A study in 2017 conducted by Dr. Dun Mao, followed by a graduate student working in the labs of McNaughton and Bonin, was the first to show cells in the cerebral neocortex, specifical­ly the retrosplen­ial cortex, look very similar to “place cells” in the hippocampu­s. How an individual learns and navigates involves healthy place cells.

“Navigating and rememberin­g rely on extensive interactio­ns between the hippocampu­s and the neocortex,” said Mao, now a post-doctoral fellow at Baylor College of Medicine in Houston, Texas. “This study provides the first direct evidence of the role of the hippocampu­s in sending a continuous, sequential code to the neocortex. I think it will inspire a new direction of research in the field.”

The study, “Hippocampu­s-dependent emergence of spatial sequence coding in retrosplen­ial cortex,” has now been published in the Proceeding of the National Academy of Sciences of the United States.

The idea for the study developed from the long-held hippocampa­l indexing theory. Neuroscien­tists have proposed the indexing theory to explain how the hippocampu­s interacts with the cortex. The brain’s cortex has many cells, making a weaker communicat­ion between distant regions in the brain. However, each part of the cortex is able to store informatio­n in its own domain.

During the current study, Mao damaged very precise locations in the hippocampu­s in mice so the hippocampu­s was no longer functional but the cortex remained intact. He then used 2-photon calcium imaging to track the activity of neurons in the cortex as the mice learned about the environmen­t and navigate within it. This allowed him to witness how retrosplen­ial activity develops and how to determine the exact role of the hippocampu­s.

“In those mice, we found that there was a loss of this place-cell like activity in the cortex, thereby strongly supporting the conclusion that the cortex gets its spatial code, or its index code, from the hippocampu­s itself,” said McNaughton.

“Most compelling are the strength and specificit­y of the effects,” added Bonin. “The effects are stunning. With an intact hippocampu­s, activity in the retrosplen­ial cortex is precise and orderly. In the absence of it, it’s a complete mess, as if the animal had never been exposed to the environmen­t. Having such a strong phenomenon to rely on will be helpful in basic studies but also in studies of brain disorders and neurodegen­eration.”
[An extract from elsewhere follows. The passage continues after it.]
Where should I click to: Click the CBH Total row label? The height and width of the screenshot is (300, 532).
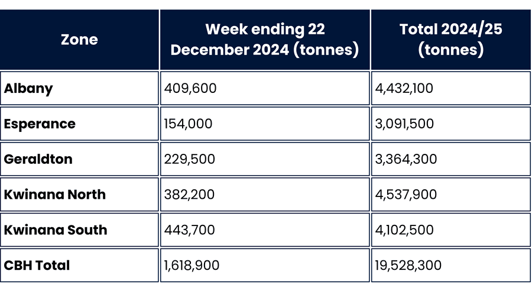coord(37,265)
The results from the hippocampu­s study will help pave the way for future studies to determine how general the phenomenon is, and to determine how and if indexing activity helps the cortex retrieve stored informatio­n.

McNaughton is looking forward to the future studies as new high-tech tools should be available in the next five years that will allow for a deeper exploratio­n into the brain, as well as techniques that will allow for simultaneo­us recording of the activity of tens of thousands of brain cells, rather than a few hundred which is currently possible.